要件 a: 下の抜粋で、経営者交代によって従業員の間に生じる不安として鉤括弧付きで挙げられているものをすべて書き出してください。

══ 読解用抜粋 ══

従業員、取引先、金融機関との良好な関係性を保つ
事業承継の後継者には、経営者としての資質や能力のほか、経営を引き継ぐ決意や覚悟が求められます。また、後継者以外の親族の意向、現経営者の個人財産の状況等など財産承継の観点も考慮したうえで、事業承継の方針を設定する必要があります。
また、後継者としての経営ビジョン、経営管理能力など、事業承継を行う前に、後継者が自ら考え、確立させておかなければなりません。リーダーシップを発揮できるように、従業員との人間関係も築いておかなければいけません。具体的に求められる能力を列挙しますと、次のようなものがあります。
第一に、従業員に対するリーダーシップを発揮できることです。経営者は、従業員の意欲向上を図り、動機づけを行うため、強いリーダーシップを発揮する必要があります。経営者交代によって従業員の間に生じる不安は、「自分の生活が維持できるのか」、「新しい経営者の経営手腕はどうか」、「上司としての人間性はどうか」等、多岐にわたります。これらの不安を早期に解消するためには、後継者の強いリーダーシップが要求されます。そのためには、後継者が企業経営に対する熱意と将来を展望できる経営戦略を持ち、将来にわたって従業員の生活を安定させられることを明示しなければなりません。

═══
══ 入力資料 ══

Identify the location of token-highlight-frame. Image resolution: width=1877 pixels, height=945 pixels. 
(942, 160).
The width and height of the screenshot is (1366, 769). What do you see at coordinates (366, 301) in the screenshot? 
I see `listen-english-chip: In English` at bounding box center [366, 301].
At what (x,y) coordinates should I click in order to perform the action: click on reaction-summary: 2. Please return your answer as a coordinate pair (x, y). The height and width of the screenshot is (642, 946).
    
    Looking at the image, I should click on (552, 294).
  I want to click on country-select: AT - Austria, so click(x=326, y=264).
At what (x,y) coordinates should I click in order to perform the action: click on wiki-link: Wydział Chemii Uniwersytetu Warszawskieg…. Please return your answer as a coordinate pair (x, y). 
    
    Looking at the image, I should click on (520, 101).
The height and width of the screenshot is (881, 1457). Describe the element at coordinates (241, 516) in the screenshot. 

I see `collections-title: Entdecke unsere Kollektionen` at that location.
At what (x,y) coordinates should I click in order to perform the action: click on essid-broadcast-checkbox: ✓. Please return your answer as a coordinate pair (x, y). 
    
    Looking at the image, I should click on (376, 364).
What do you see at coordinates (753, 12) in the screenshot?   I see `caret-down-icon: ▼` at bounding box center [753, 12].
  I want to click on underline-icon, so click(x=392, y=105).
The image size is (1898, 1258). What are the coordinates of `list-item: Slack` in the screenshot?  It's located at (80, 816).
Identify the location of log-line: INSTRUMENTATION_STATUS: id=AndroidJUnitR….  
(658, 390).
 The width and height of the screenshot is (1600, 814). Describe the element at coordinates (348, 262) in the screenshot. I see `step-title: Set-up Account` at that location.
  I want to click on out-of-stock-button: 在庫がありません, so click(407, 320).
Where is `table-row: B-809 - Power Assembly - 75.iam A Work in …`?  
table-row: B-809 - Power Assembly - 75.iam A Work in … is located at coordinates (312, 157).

═══

要件 b: 入力資料の行について、「on wiki-link: Wydział」を含む行から入力資料の末尾までの範囲を対象に、「Identify the location of」を「Find the position of」に置き換えて更新し、その範囲の行だけを示せ。それ以外の部分は一切変えないこと。

記述回答 a:
・自分の生活が維持できるのか
・新しい経営者の経営手腕はどうか
・上司としての人間性はどうか

記述回答 b:
At what (x,y) coordinates should I click in order to perform the action: click on wiki-link: Wydział Chemii Uniwersytetu Warszawskieg…. Please return your answer as a coordinate pair (x, y). 
    
    Looking at the image, I should click on (520, 101).
The height and width of the screenshot is (881, 1457). Describe the element at coordinates (241, 516) in the screenshot. 

I see `collections-title: Entdecke unsere Kollektionen` at that location.
At what (x,y) coordinates should I click in order to perform the action: click on essid-broadcast-checkbox: ✓. Please return your answer as a coordinate pair (x, y). 
    
    Looking at the image, I should click on (376, 364).
What do you see at coordinates (753, 12) in the screenshot?   I see `caret-down-icon: ▼` at bounding box center [753, 12].
  I want to click on underline-icon, so click(x=392, y=105).
The image size is (1898, 1258). What are the coordinates of `list-item: Slack` in the screenshot?  It's located at (80, 816).
Find the position of log-line: INSTRUMENTATION_STATUS: id=AndroidJUnitR….  
(658, 390).
 The width and height of the screenshot is (1600, 814). Describe the element at coordinates (348, 262) in the screenshot. I see `step-title: Set-up Account` at that location.
  I want to click on out-of-stock-button: 在庫がありません, so click(407, 320).
Where is `table-row: B-809 - Power Assembly - 75.iam A Work in …`?  
table-row: B-809 - Power Assembly - 75.iam A Work in … is located at coordinates (312, 157).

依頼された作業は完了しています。